» **Instructions for the task**:
Answer with one number only: the count of lines below that hold the word "will".

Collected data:
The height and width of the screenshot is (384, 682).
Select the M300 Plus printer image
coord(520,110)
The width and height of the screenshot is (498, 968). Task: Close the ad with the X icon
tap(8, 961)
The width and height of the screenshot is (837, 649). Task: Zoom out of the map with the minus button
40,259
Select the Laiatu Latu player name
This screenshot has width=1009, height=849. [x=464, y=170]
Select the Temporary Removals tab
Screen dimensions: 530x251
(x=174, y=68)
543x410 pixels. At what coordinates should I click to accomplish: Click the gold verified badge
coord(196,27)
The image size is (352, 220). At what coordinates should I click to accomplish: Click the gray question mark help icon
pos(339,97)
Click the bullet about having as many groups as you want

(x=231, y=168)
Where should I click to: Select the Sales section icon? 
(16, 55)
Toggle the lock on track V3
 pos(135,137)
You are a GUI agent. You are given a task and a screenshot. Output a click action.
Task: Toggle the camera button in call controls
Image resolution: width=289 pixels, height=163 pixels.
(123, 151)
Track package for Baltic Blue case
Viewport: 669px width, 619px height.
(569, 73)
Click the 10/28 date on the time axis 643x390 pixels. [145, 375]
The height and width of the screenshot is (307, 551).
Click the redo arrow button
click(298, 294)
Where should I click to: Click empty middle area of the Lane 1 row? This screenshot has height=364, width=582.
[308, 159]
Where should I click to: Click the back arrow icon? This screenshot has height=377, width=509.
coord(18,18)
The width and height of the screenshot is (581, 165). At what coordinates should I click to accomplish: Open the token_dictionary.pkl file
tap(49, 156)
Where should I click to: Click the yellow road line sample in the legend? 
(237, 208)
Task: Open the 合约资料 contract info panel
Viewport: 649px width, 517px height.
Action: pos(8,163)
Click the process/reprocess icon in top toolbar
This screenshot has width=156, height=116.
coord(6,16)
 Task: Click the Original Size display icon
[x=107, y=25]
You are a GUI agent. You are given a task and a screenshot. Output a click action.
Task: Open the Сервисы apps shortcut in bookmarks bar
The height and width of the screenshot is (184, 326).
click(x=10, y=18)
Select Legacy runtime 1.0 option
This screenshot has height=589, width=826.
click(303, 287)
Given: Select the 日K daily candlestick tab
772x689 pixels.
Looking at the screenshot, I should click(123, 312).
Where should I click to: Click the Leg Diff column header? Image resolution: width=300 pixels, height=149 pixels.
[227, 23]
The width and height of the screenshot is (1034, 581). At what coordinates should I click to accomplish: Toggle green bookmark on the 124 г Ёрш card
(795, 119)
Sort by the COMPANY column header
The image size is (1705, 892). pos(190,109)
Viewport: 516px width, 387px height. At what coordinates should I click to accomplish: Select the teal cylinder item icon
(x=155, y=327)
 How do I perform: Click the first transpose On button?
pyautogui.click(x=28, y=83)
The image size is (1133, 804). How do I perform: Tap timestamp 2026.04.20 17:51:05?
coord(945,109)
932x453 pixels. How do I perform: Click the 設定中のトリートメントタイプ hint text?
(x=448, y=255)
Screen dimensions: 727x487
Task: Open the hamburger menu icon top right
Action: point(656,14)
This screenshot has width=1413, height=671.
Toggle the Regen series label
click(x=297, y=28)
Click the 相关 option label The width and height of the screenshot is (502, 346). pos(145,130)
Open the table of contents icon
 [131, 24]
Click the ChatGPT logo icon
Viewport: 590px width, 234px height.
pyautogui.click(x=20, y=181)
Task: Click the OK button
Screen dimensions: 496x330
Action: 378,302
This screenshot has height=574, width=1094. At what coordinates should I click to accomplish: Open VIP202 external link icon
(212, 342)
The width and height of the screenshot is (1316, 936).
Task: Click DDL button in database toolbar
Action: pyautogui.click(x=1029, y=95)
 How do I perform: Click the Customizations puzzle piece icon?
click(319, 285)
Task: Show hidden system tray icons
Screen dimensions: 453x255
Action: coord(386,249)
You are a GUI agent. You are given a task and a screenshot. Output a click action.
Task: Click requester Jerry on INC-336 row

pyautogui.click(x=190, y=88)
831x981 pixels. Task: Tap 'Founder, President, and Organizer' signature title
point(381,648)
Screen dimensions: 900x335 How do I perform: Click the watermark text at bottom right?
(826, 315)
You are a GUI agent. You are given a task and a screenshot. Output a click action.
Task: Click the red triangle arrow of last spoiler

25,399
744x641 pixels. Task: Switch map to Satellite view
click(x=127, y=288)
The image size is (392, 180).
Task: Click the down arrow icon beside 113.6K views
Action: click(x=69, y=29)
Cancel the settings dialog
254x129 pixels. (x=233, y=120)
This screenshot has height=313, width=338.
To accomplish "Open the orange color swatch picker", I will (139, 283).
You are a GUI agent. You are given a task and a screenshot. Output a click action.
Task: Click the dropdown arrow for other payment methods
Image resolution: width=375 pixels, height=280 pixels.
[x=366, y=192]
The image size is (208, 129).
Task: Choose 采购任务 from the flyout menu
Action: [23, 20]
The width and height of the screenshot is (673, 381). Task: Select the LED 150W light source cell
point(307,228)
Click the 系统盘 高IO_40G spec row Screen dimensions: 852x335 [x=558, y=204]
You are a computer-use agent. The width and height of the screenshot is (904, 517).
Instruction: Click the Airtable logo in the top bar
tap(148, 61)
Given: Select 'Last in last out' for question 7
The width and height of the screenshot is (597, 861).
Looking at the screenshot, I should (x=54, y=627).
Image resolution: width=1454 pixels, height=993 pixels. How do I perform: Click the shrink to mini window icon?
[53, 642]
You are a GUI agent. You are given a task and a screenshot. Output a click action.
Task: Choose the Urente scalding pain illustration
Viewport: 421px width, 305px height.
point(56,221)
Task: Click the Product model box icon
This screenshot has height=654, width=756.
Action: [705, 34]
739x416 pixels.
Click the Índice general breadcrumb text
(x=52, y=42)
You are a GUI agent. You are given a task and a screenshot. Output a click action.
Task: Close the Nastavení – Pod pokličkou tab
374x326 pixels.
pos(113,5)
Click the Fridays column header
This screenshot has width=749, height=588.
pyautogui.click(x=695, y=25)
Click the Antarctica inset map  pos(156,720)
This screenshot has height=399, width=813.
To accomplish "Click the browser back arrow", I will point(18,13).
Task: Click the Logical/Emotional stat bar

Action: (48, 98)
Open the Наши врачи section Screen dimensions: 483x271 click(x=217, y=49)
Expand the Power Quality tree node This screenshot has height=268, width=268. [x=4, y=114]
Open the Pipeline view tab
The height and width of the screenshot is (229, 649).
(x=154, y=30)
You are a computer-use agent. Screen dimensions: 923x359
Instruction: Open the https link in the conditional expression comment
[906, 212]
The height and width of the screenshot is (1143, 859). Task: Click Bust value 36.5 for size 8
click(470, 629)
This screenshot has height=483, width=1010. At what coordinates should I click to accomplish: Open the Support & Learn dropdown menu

» **Answer**:
2